Sustainable Georgia: Keeping Our Water Clean
The debate over water supply has shifted our focus from an important factor that will shape Georgia’s future.
Put simply, it doesn’t matter how much water you have if you can’t drink it.
The New York Times reported on Sept. 12, 2009, that in Georgia half of the 1,400 entities with water discharge permits violated the Clean Water Act by polluting our waterways. Seventeen entities had more than 100 violations reported; 279 entities had more than 20. Two entities had more than 200 violations.
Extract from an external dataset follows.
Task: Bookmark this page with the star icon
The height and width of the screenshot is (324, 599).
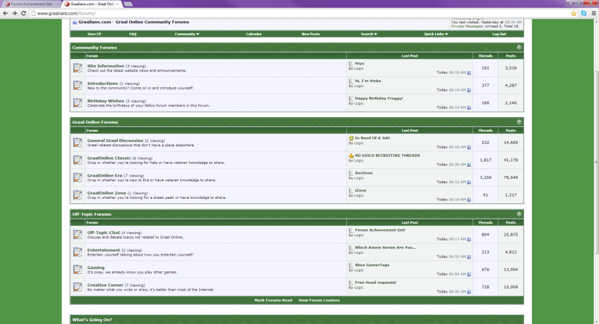Action: coord(574,13)
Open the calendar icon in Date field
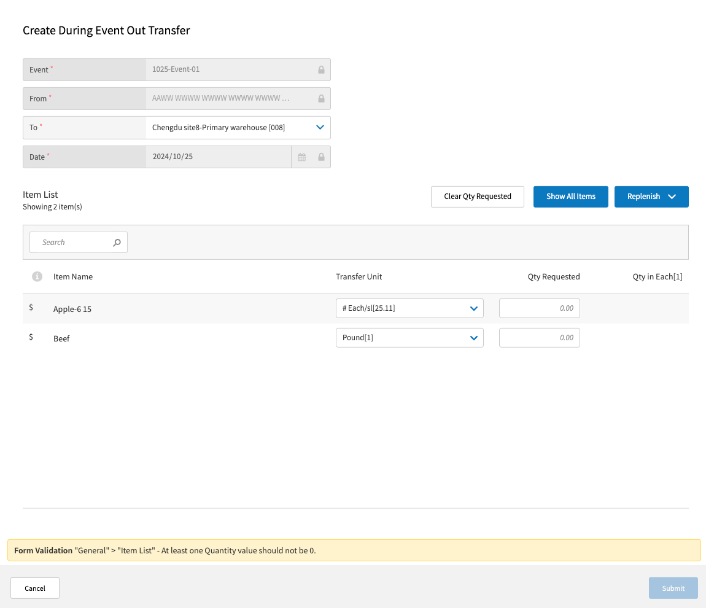 (301, 157)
Are the standards too strict? Should we dismantle the Environmental Protection Agency (EPA), as some no-government proclaimers suggest, and let these entities off the hook?
Would it make a difference? None of them was fined or punished, and massive pollution discharges happen more often now than ever.
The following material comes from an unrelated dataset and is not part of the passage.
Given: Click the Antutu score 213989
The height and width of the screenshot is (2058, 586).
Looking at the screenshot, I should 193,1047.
In May 2011, 38,000 fish were killed and several people recreating on the Ogeechee River became ill after King America Finish-ing’s textile plant in Dover flushed a bunch of nasty chemicals through the outfall pipe into the river, according to the Ogeechee Riverkeeper, which filed suit against King America.
The Dover plant and its owners were punished – ordered to complete $1 million in environmental projects along the river – but were they really? Ogeechee Riverkeeper doesn’t think so and has appealed the ruling. The Georgia Conservancy has called the fine “a slap on the wrist.” King America has intervened in the proceedings and is asking for a dismissal of the Riverkeeper’s challenge and denies responsibility for the fish kill.
King America is only a rather large example; this happens all the time. It rarely makes news because there is embarrassment on both sides: Georgia’s Environmental Protection Division (EPD) is underfunded and incapable of enforcing many regulations, forcing citizen groups to go to the press or to court to get attention or results.
By no means is this an Atlanta vs. Georgia issue, or even a rural vs. urban conversation. This is happening all over the state, often near some of our prize hunting and fishing grounds. Those who move to the country to avoid city pollution could be in for a shock.
There is concern among regulators that the dragging economy and anti-government backlash will squelch efforts to clean up America that were born in the 1970s and refreshed by the American Recovery and Reinvestment Act of 2009 (ARRA).
Mostly, the market has accepted and even adopted the “green movement,” from eco-products to LEED-certified buildings and power-generating landfills, as a result of the ARRA stimulus and international investment. Georgia had a head start, thanks to great private sector leaders like the late Ray Anderson of Interface Global. Grants and competitions for the dollars have spurred innovations and job-creating green sectors, reinventing construction.
But it hasn’t been enough to make up for the crushing unemployment that is a reality for many who are giving up on the system altogether – banks, government, left, right; all have been seduced into a savage frenzy of virtual demonizing that leaves no stone unthrown.
It is a negative bizarro reality in which the people seem to only know what they don’t want. Protests hinge on wholesale, anarchistic demolition of our institutions, with no new ones to take their place.
There are many efforts in Georgia under way to preserve the middle ground, and the Sustainable Georgia column will focus on these efforts, which may not always be “green.” Nonetheless, education, obesity and other issues will need solutions in order to “sustain” our quality of life.
There is success to build on: Consensus has formed on the local level through the state’s Water Stewardship Act (WSA) and Transpor-tation Investment Act, which have united our leaders and citizens. But it isn’t enough simply to address water pollution. The WSA must be strengthened with a water-monitoring network, as suggested by the Georgia Conservancy, that holds these entities accountable for the damage they are inflicting on our state.
Georgia’s environment is a nonpartisan issue – we all enjoy the great outdoors, with its wonderful diversity of riches that stretch from the mountains to the beach. Let’s not lose that unified vision now.